======== 掲載本文
武井明「思春期外来の窓から」
医療・健康・介護のコラム
制服は着るのに登校できない…原因を知りたがる大人、話さない子ども
私たち大人は、思春期の子どもたちのこころに何か不調が生じると、すぐにその原因を探ろうとします。しかし、当初は、子ども自身にも、原因がよくわからないことが少なくありません。それなのに、大人は早く原因を見つけようと必死になり、子どもに根掘り葉掘り聞いてしまうのです。
朝になると腹痛が表れ
翔太君(仮名)の家は、家族で食堂を経営しています。小中学校を通しておとなしい子でした。
高校入学後の翔太君は、夏休み明けから、朝になると腹痛を訴えて学校を休み出すようになりました。内科で診察を受けましたが、消化器の異常はありませんでした。そのため、高校1年の10月、お母さんと一緒に思春期外来を受診しました。
初診時の翔太君は、ほとんど話をしてくれませんでした。お母さんによると、毎朝、制服を着ることはできますが、その後に腹痛が出現してトイレに長時間こもってしまい、出かけられなくなるということでした。
原因探しに熱心なお母さん
お母さんは、
「翔太の不登校の原因は、何なのでしょうか。学校で何か嫌なことがあったのかと、何度も聞きましたが、答えてくれません。私は毎朝、欠席の電話を学校にかけることが恥ずかしくてしかたありません。それで、朝は何とか登校させようとして励ましているのですが……」
================
> [求められる作業 A]:
不登校についてのコラムに書かれている内容から、次の問いに答えてください。
(i) 翔太君の家は、家族で何を経営していますか。
(ii) 内科で診察を受けた結果、何がわかりましたか。
(iii) お母さんが毎朝恥ずかしくてしかたないと話していることは何ですか。
> [求められる作業 B]: 不登校についてのコラムから、「武井明「思春期外来の窓から」」から「り葉掘り聞いてしまうのです。」までの部分を、一字一句変えずに抜き出してください。
> [求められる作業 C]: 不登校についてのコラムを、最後の文の後から書き継いでください。
======== 抽出項目
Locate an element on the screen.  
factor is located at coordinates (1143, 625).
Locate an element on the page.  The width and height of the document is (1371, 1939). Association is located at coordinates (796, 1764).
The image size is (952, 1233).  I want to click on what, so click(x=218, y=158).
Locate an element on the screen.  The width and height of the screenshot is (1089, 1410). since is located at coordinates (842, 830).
================
> [記述回答 A]:
(i) 食堂を経営しています。
(ii) 消化器の異常はありませんでした。
(iii) 欠席の電話を学校にかけることです。

> [記述回答 B]:
武井明「思春期外来の窓から」
医療・健康・介護のコラム
制服は着るのに登校できない…原因を知りたがる大人、話さない子ども
私たち大人は、思春期の子どもたちのこころに何か不調が生じると、すぐにその原因を探ろうとします。しかし、当初は、子ども自身にも、原因がよくわからないことが少なくありません。それなのに、大人は早く原因を見つけようと必死になり、子どもに根掘り葉掘り聞いてしまうのです。

> [記述回答 C]:
と訴えました。
主治医は、お母さんに対して、翔太君に登校刺激を与えず、今は見守ることが大切であると伝えました。そして、不登校の原因探しにお母さんが熱心になることで、翔太君を追い詰めてしまうことも説明しました。
「一度言われたらわかるのに」
通院を始めて2か月後がたちましたが、翔太君は登校することができません。しかし、診察室の翔太君は、
「お母さんはすごくうるさい。毎朝、どうして登校できないのかと、同じことを何度も言ってくる。一度言われたらわかるのに」
と、お母さんに対する不満を口にするようになりました。
通院3か月。翔太君の不登校は依然として続いています。高校からは、出席日数や単位が足りないため、進級は難しいという連絡がきました。